(Stored items)
........

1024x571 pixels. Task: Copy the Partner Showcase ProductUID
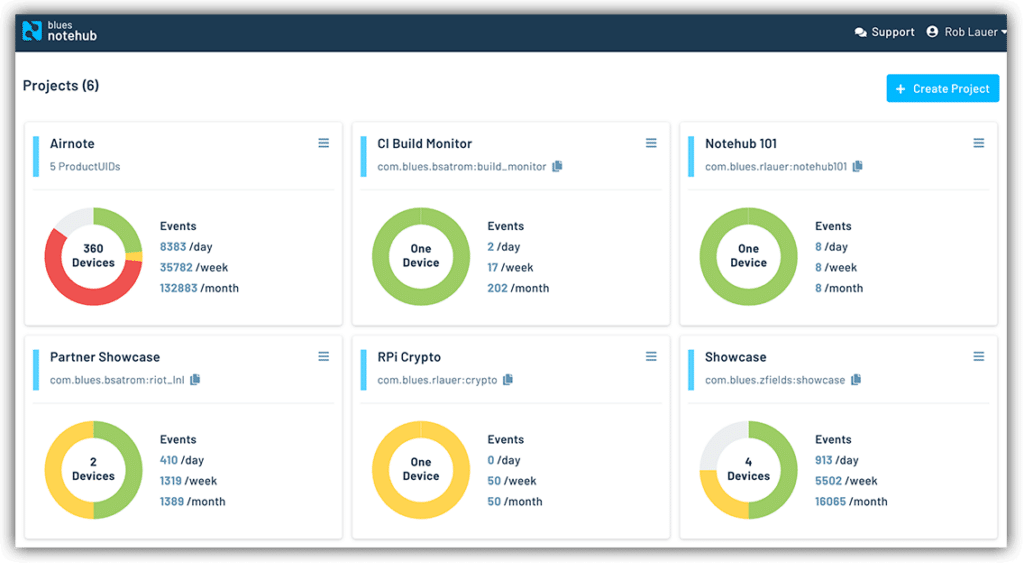click(x=195, y=379)
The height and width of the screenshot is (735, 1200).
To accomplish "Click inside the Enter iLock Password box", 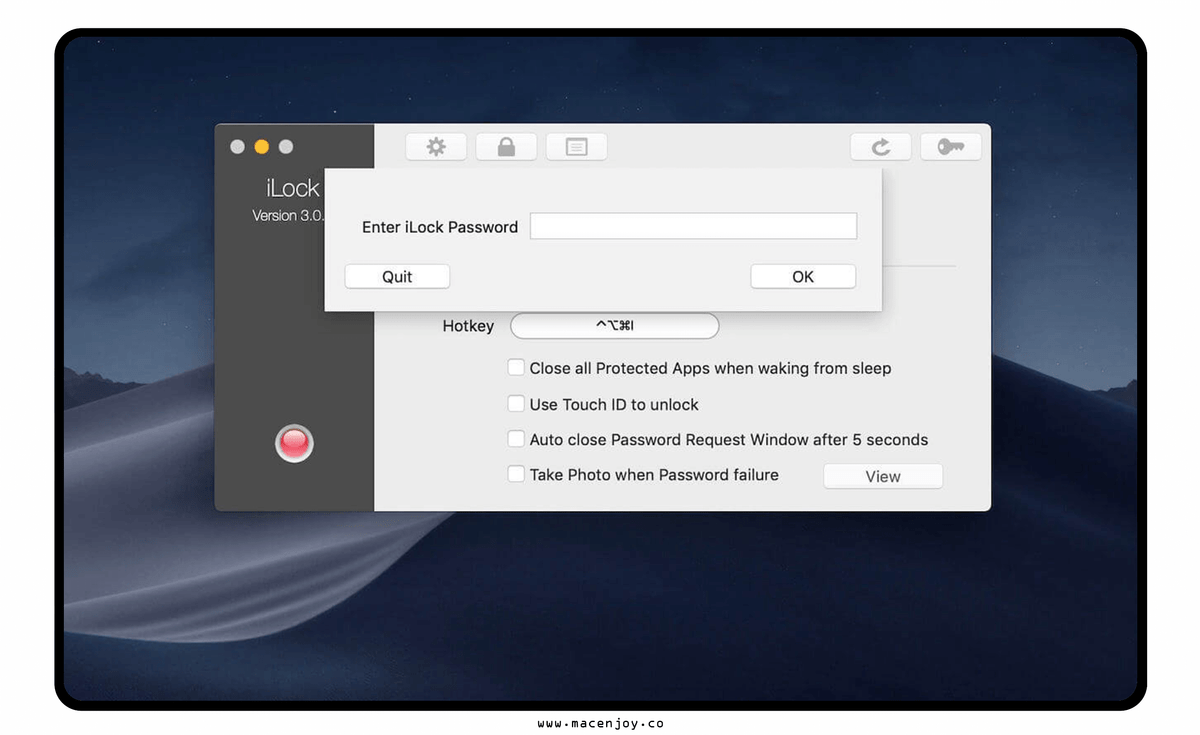I will 692,226.
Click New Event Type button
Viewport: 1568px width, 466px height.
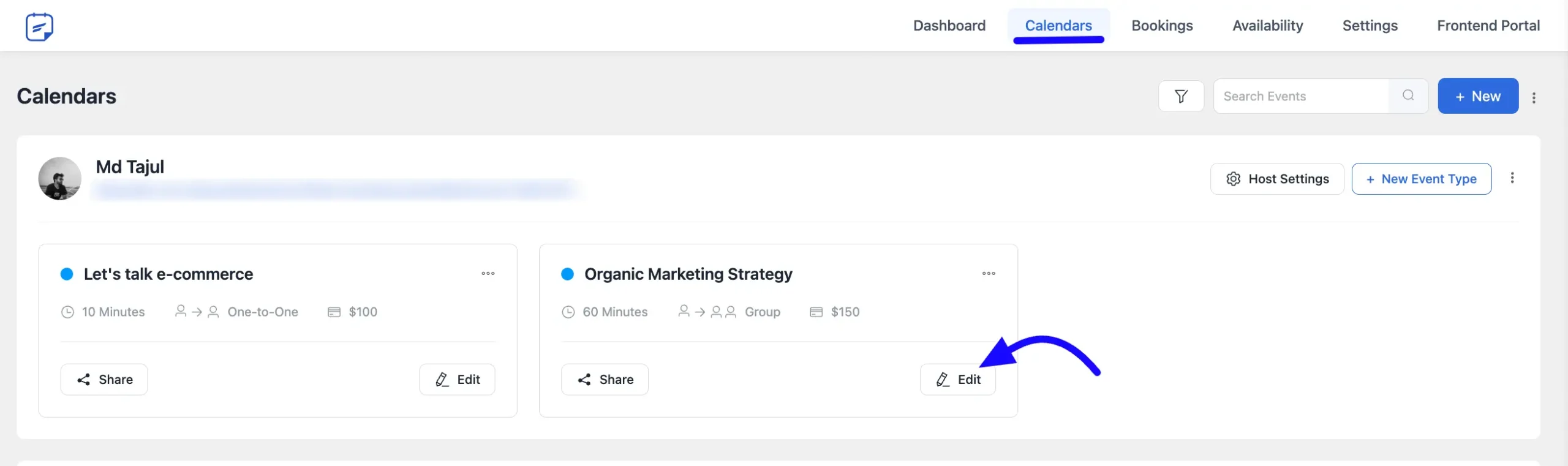coord(1421,179)
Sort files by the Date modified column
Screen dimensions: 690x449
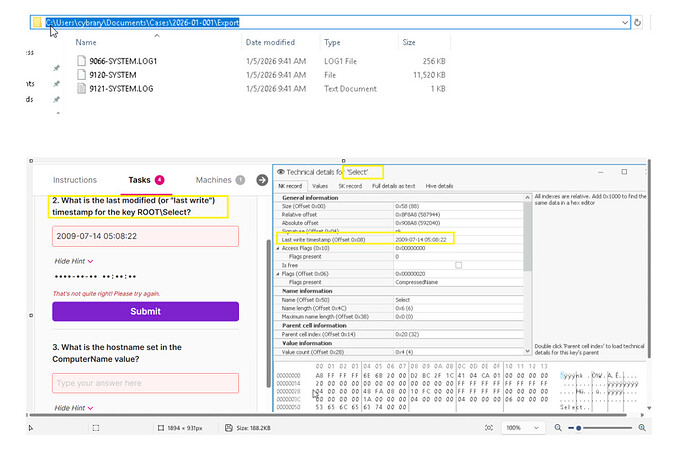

........

- **Try it**:
Omitting all pictures, retype exactly the lines from the line containing "Viewport: 1568px width, 466px height." down to the last line above, both ends included.

- **Exercise response**:
Viewport: 1568px width, 466px height.
coord(1421,179)
Sort files by the Date modified column
Screen dimensions: 690x449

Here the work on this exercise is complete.